◆ **Goal of the exercise**
Please reproduce the following material word for word, leaving out the pictures.

◆ **Supplied material**
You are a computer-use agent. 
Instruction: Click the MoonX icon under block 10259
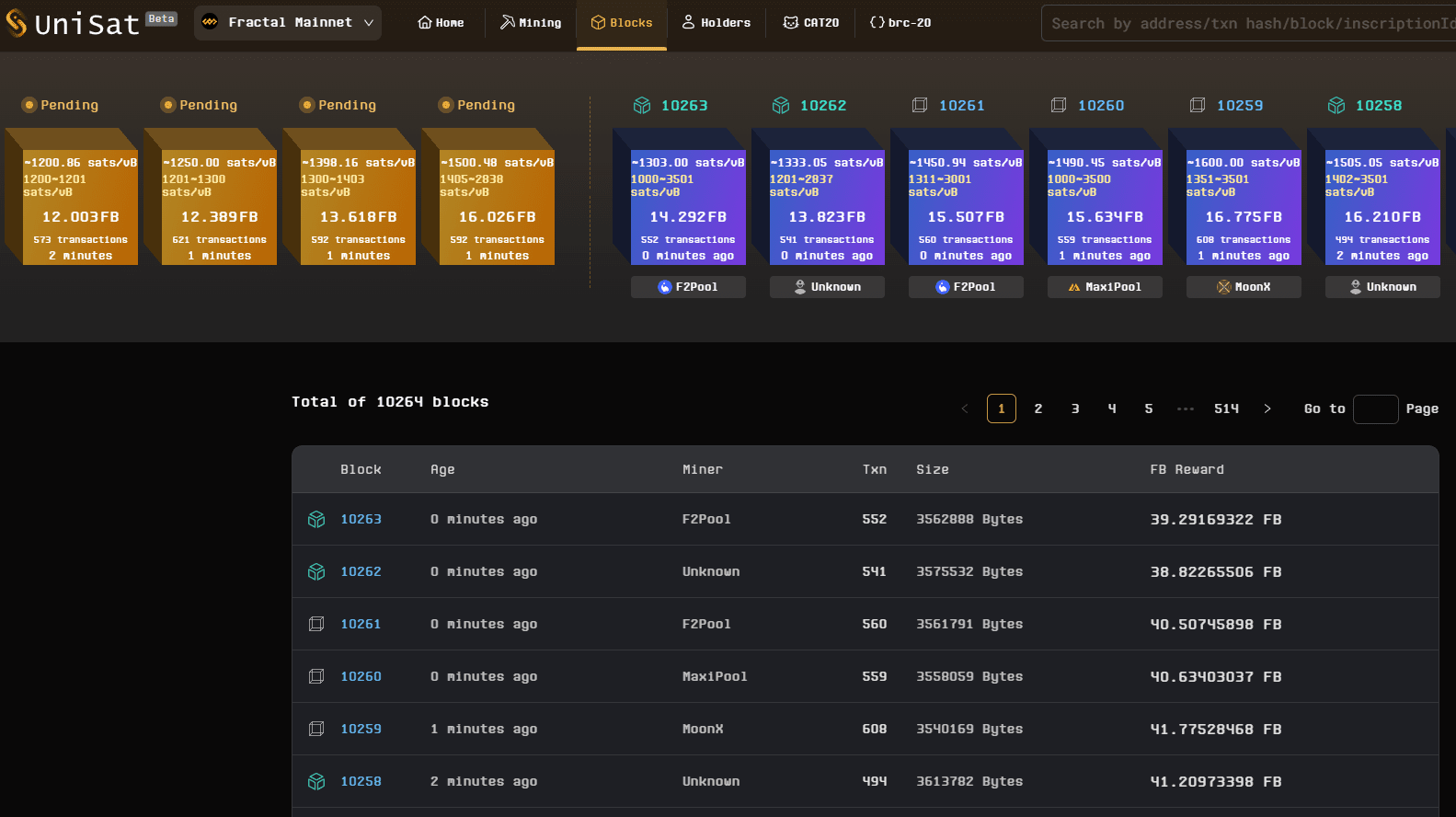tap(1223, 287)
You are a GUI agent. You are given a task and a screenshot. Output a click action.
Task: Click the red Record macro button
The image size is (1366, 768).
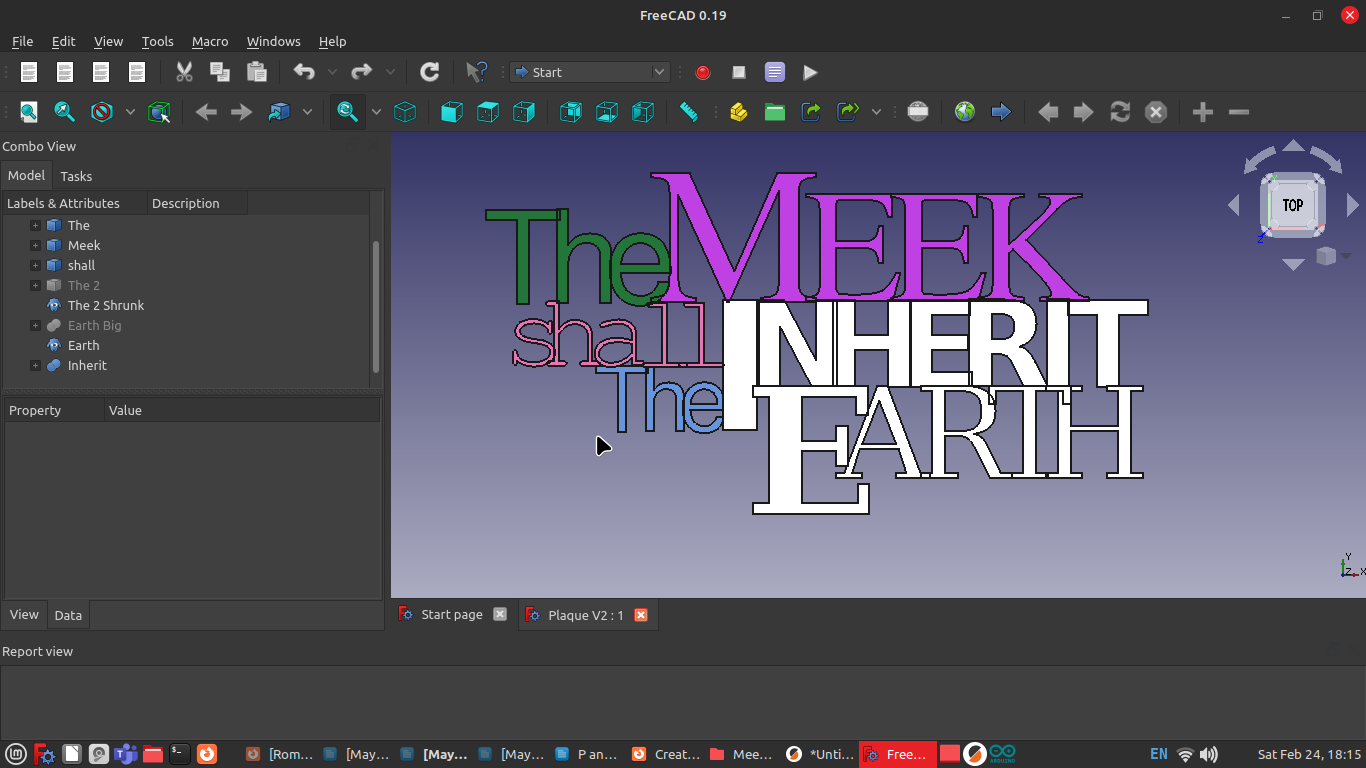[x=703, y=72]
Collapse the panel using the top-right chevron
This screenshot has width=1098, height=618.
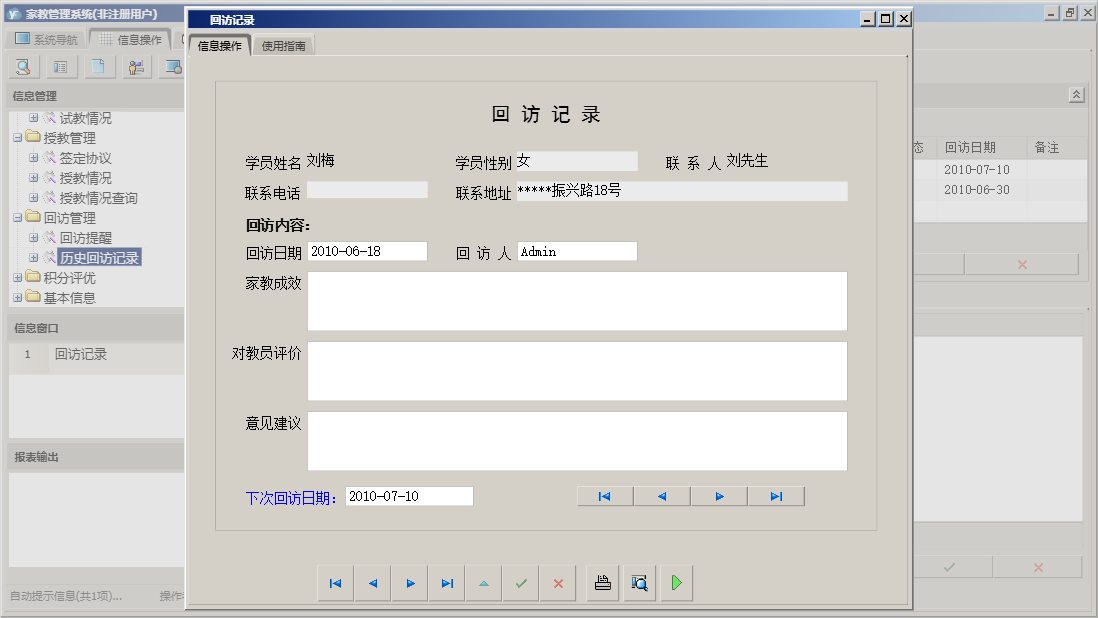pos(1077,94)
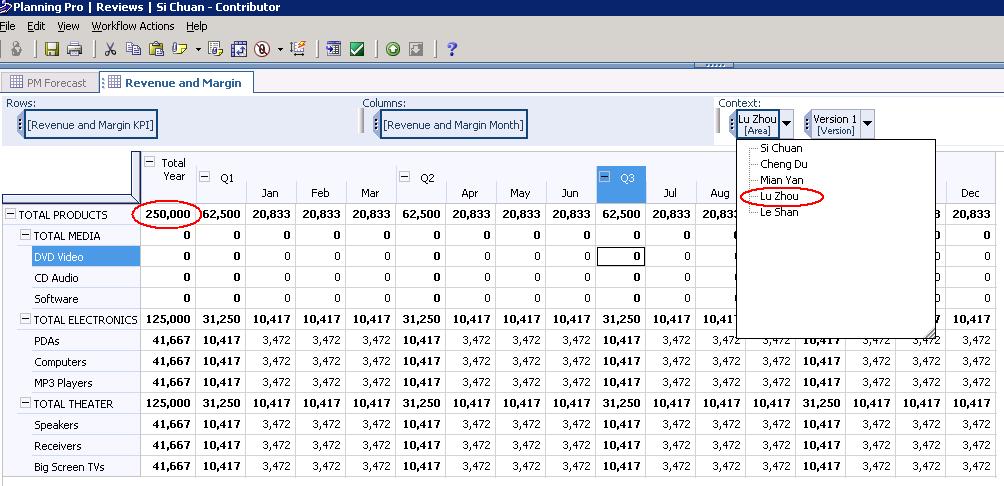This screenshot has width=1004, height=486.
Task: Click the Revenue and Margin KPI rows box
Action: [x=90, y=125]
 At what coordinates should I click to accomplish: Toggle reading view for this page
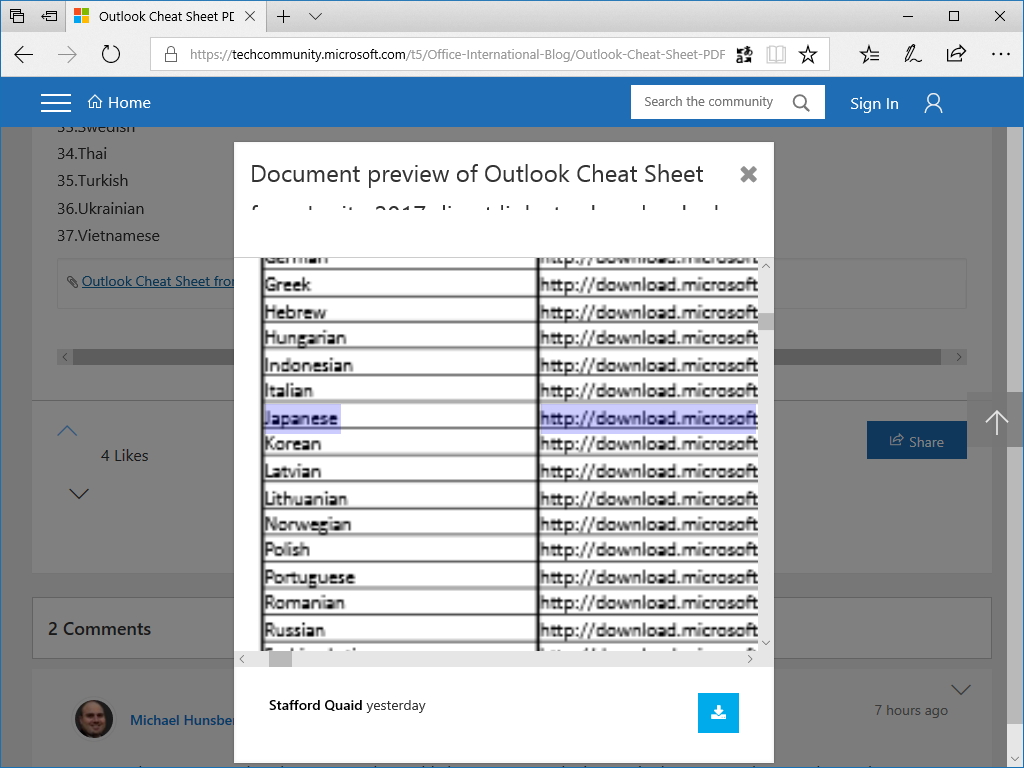[x=776, y=55]
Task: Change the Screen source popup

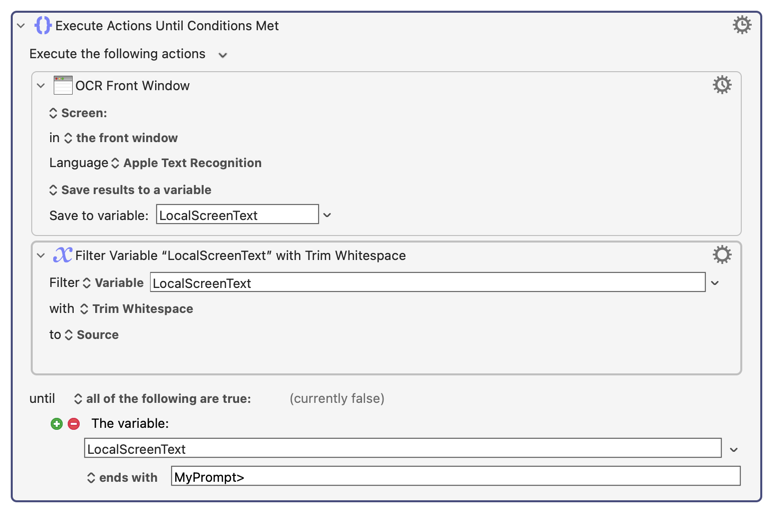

◆ **Result of the task**
You are a computer-use agent. 
Instruction: Click the MoonX icon under block 10259
tap(1223, 287)
You are a GUI agent. You are given a task and a screenshot. Output a click action.
Task: Click the red Record macro button
The image size is (1366, 768).
[x=703, y=72]
Collapse the panel using the top-right chevron
This screenshot has width=1098, height=618.
pos(1077,94)
This screenshot has width=1004, height=486.
Task: Click the Revenue and Margin KPI rows box
Action: [x=90, y=125]
 At what coordinates should I click to accomplish: Toggle reading view for this page
[x=776, y=55]
Task: Change the Screen source popup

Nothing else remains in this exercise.